Project Crumbler
An proof-of-concept of oppurtunistic computing which also uses cluster computing
This serves as a project as part of the Cloud Computing Course at my university
Architecture
Installation
git clone https://github.com/DarthBenro008/crumbler
Cloud Central Server
To install the central server, use the following:
cd crumbler_central_node
yarn
yarn start
You will get an message that:
Server started succesfully in port 3000
Using Dockerfile
Run the following commands
cd crumbler_central_node
docker build . -t crumbler_node:latest
docker run -p 3000:3000 crumbler_node:latest
Mobile App
Building
It is recommended that you run Gradle with the --daemon
option, as starting up the tool from scratch often takes at least a few seconds. You can kill the java process that it leaves running once you are done running your commands.

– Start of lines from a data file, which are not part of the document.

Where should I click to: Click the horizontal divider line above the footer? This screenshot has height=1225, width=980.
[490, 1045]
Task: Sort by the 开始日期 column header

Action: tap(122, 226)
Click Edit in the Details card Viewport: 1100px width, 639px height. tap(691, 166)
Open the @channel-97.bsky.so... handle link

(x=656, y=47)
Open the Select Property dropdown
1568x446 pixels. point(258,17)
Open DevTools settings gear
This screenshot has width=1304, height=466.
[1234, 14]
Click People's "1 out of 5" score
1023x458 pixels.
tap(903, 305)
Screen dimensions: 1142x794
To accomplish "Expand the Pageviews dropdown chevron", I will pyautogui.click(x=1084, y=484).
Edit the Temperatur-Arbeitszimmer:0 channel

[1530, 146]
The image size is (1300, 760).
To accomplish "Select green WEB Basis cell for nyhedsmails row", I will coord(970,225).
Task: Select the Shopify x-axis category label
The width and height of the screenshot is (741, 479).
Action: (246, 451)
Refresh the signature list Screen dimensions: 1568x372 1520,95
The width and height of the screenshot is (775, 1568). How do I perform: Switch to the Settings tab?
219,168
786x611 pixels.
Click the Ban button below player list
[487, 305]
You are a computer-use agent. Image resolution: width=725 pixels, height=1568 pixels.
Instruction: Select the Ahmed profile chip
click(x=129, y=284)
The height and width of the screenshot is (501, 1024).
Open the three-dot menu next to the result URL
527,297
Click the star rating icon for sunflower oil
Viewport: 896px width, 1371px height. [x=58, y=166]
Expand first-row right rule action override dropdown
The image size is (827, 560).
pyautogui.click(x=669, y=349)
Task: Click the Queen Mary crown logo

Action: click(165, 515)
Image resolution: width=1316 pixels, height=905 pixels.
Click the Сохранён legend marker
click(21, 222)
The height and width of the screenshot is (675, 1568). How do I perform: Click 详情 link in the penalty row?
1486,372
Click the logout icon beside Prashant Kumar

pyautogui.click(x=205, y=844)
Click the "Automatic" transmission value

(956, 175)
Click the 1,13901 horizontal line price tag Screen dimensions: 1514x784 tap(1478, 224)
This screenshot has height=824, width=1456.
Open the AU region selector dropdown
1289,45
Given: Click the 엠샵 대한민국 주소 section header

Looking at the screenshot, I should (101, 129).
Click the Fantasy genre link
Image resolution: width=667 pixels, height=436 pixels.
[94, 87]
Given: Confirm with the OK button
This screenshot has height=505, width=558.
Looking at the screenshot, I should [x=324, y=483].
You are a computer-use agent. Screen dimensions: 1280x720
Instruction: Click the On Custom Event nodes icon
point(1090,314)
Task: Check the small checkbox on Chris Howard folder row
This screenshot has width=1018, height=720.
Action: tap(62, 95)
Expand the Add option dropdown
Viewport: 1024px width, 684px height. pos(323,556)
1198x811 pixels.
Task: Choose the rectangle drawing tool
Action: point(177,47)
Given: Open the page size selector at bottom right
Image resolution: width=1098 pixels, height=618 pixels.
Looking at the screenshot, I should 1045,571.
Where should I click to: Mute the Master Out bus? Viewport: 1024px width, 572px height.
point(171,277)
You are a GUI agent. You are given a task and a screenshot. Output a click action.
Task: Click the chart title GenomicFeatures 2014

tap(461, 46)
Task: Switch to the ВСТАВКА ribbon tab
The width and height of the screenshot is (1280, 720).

Tasks work much like Make targets, so you may concatenate them. Tasks are not re-done if multiple targets in a single command require them. For example, running assemble install
will not compile the apk twice even though install
depends on assemble
.
Clean
gradle clean
Debug
This compiles a debugging apk in build/outputs/apk/
signed with a debug key, ready to be installed for testing purposes.
gradle assembleDebug
You can also install it on your attached device:
gradle installDebug
Release
This compiles an unsigned release (non-debugging) apk in build/outputs/apk/
. It's not signed, you must sign it before it can be installed by any users.
gradle assembleRelease
Test
Were you to add automated java tests, you could configure them in your build.gradle
file and run them within gradle as well.
gradle test
Results
Why calculation of prime numbers?
We are using Sieve of erasothaneses to calculate prime numbers upto high like 2^25. We are doing this using web-socket and power of cluster computing,
we were able to achieve a whooping 50% efficiency than runnning it an normal node.